Unter dem Motto "Eine Stadt liest ein Buch" startete die Hamburger Kulturbehörde 2002 eine stadtweite Leseaktion mit Lenz' Roman "Der Mann im Strom" (1957). Darin fälscht ein Taucher sein wahres Alter, damit er weiter im Hamburger Hafen nach Wracks suchen darf. Zwei Mal wurde die Geschichte bereits verfilmt, mit Hans Albers (1958) und Jan Fedder (2006) in der Hauptrolle. In der Verfilmung von "Das Feuerschiff" (1960) spielte Lenz 2006 sogar selbst mit - als Angler in einer Nebenrolle.

Die Gesamtauflage seiner Werke wird auf rund 25 Millionen Exemplare geschätzt. Auf der Liste der Ehrungen finden sich der Thomas-Mann-Preis 1984, der Friedenspreis des Deutschen Buchhandels 1988 und zahlreiche Ehrendoktorwürden. Ausgezeichnet wurde er aber auch als "Ehren-Schleusenwärter" der Alster-Schleusenwärter. Als er im Fernsehen einmal gefragt wurde, welche Ehrung er vermisse, nannte er den "Ehren-Konditor der dänischen Konditoren-Gesellschaft". Die gewünschte Auszeichnung ließ nicht lange auf sich warten.

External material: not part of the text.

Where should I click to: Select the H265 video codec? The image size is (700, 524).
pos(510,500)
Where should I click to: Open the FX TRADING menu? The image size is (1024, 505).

"Schweigeminute": Liebe zwischen Lehrerin und Schülerin

Unerwartet erfolgreich war mit "Schweigeminute" eine seiner jüngsten Erzählungen. Für Lenz eher ungewöhnlich ist es eine Liebesgeschichte zwischen einer Lehrerin und ihrem Schüler. Während der Entstehungszeit starb 2006 Lenz' Ehefrau Liselotte, mit der er 56 Jahre lang verheiratet gewesen war. Die Malerin war ihm nicht nur erste Kritikerin, sondern tippte auch seine Manuskripte ab. Bis heute bringt Lenz handschriftlich und ohne größere Korrekturen seine Geschichten zu Papier. Die qualmende Pfeife darf dabei nicht fehlen.

Im Juni vergangenen Jahres heiratete Lenz seine langjährige Hamburger Nachbarin Ulla Reimer (74). Seitdem verbringt das deutsch-dänische Ehepaar die Zeit in Hamburg und auf der dänischen Ostseeinsel Fünen. Lenz' bislang letzte Erzählung ist die "Landesbühne": Eine Gruppe von Gefängnisinsassen besetzt verwegen den Bus der Landesbühne und belebt damit die Kultur einer schleswig-holsteinischen Kleinstadt - eine schelmische Wertschätzung der Kraft von Kultur und Theater.

Zum Geburtstag stehen drei Lenz-Verfilmungen und ein Porträt im Ersten, bei ARTE und im NDR-Fernsehen auf dem Programm. Eine Matinee ihm zu Ehren wird am 20. März (11 Uhr) live im NDR-Fernsehen übertragen. Als Ehrengast hat sich Bundespräsident Christian Wulff angesagt. Lenz will aus seinem neuen Roman mit dem Arbeitstitel "Die Maske" lesen, der im Herbst erscheinen soll. Weitere Gäste sind Altkanzler Helmut Schmidt und der Schriftsteller Günter Grass.

Für seinen Tod hat Lenz eine heitere Vision, der ein Besuch im Krankenhaus zugrunde liegt. "Herr Lenz, was für eine Ehre und Freude für mich, Sie behandeln zu dürfen", habe der Arzt zu ihm gesagt. Lenz: "Ich dachte mir, so ähnlich wird der Tod sprechen, wenn er zu mir kommt."